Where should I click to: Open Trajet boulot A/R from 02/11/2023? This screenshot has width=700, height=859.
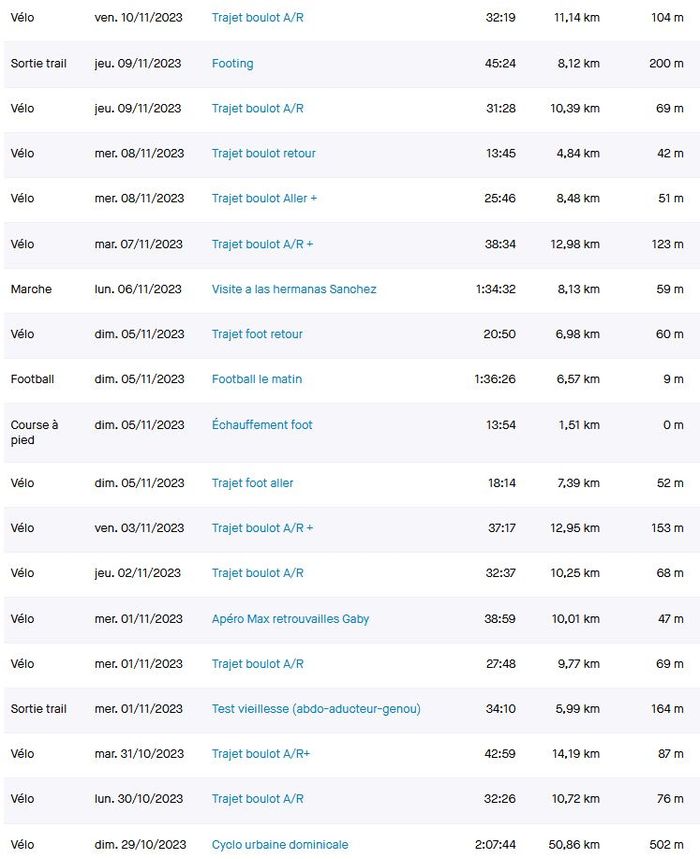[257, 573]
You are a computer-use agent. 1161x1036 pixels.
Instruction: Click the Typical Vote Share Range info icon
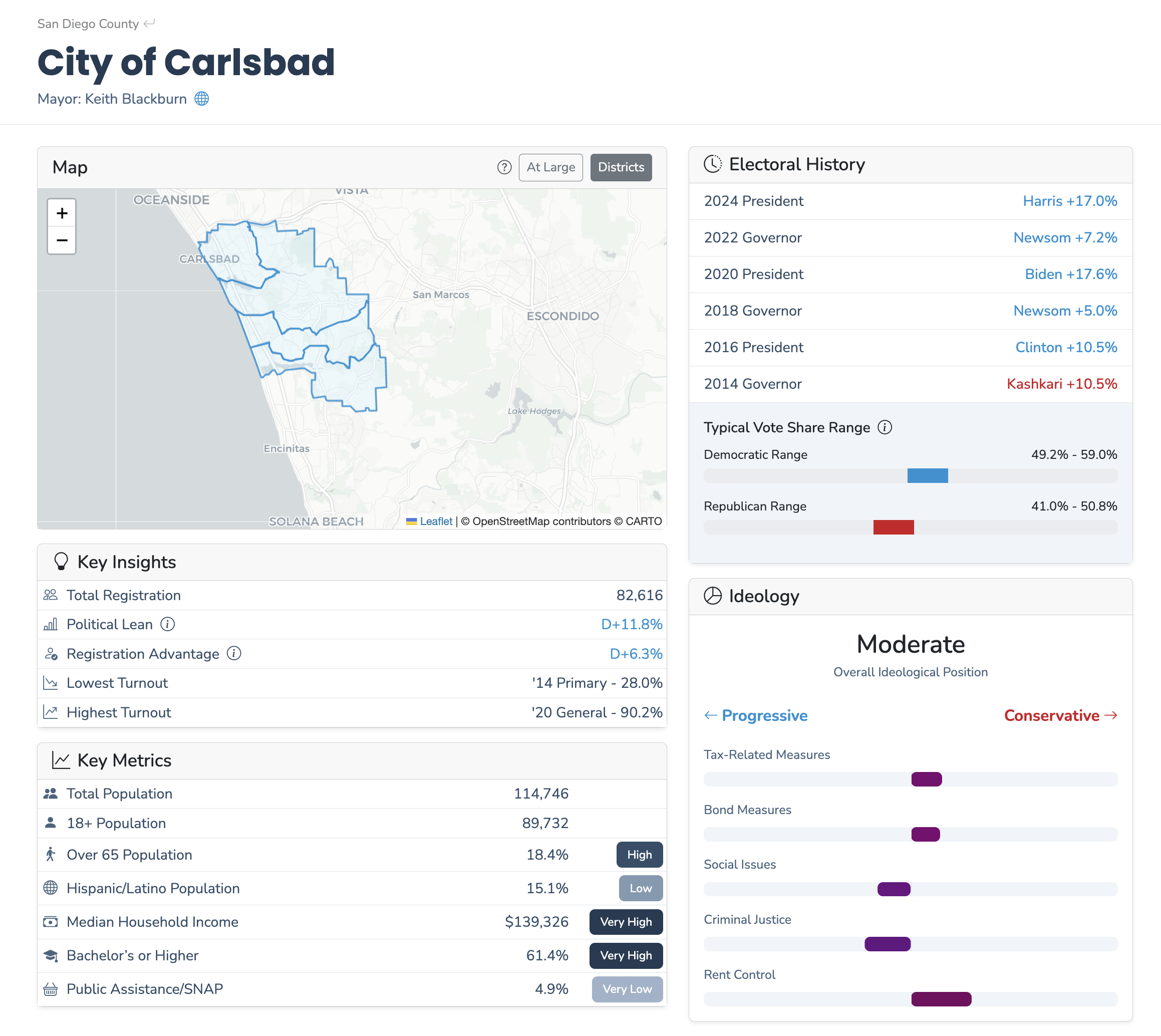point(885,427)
---
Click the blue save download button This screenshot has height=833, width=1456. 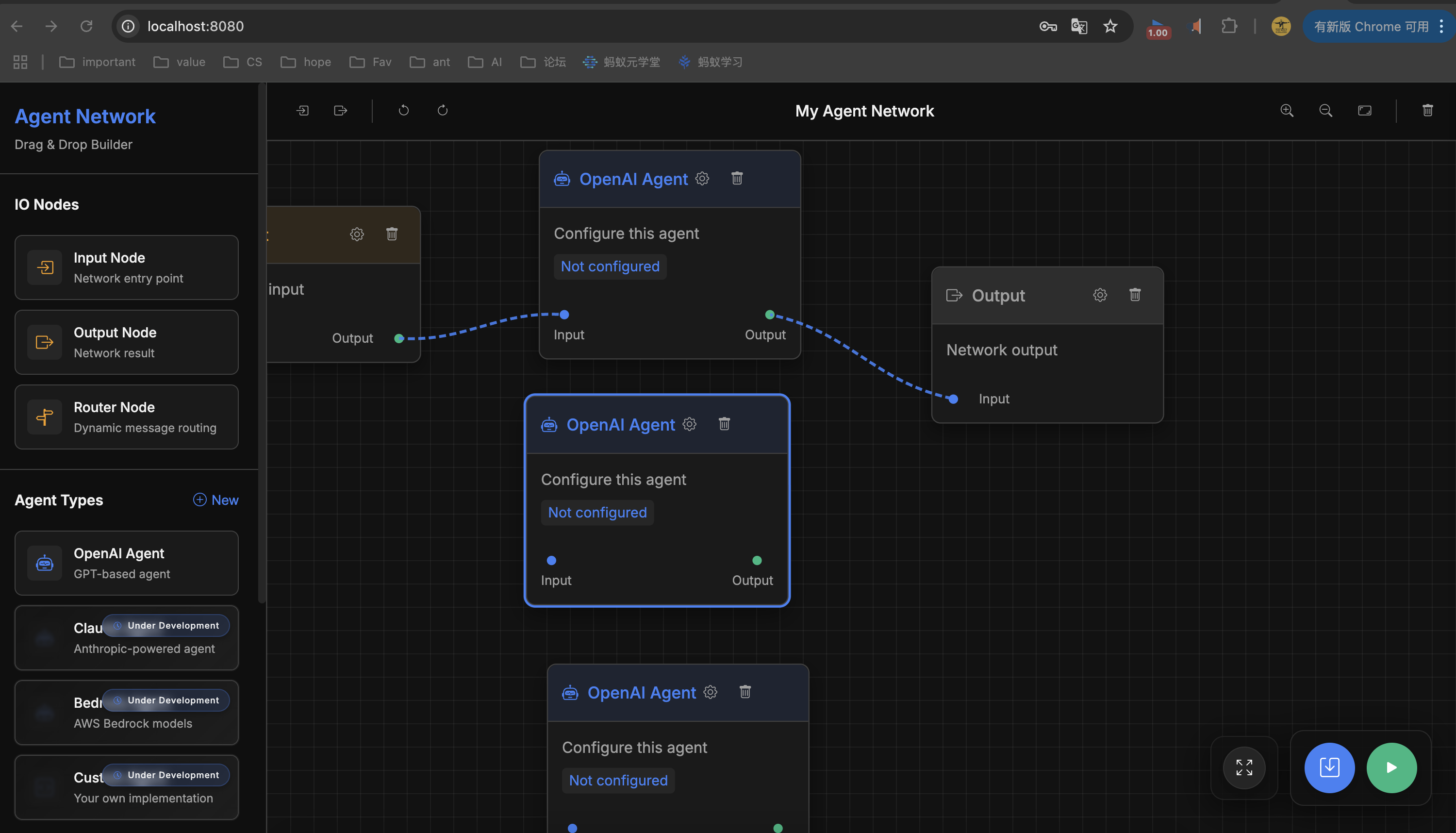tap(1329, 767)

## Objective
Write out the lines word for word, from the line that contains "You are a computer-use" through the line that contains "point(885,427)", including both of those lines and nothing else. Leave the pictures out.

## Exercise response
You are a computer-use agent. 1161x1036 pixels.
Instruction: Click the Typical Vote Share Range info icon
point(885,427)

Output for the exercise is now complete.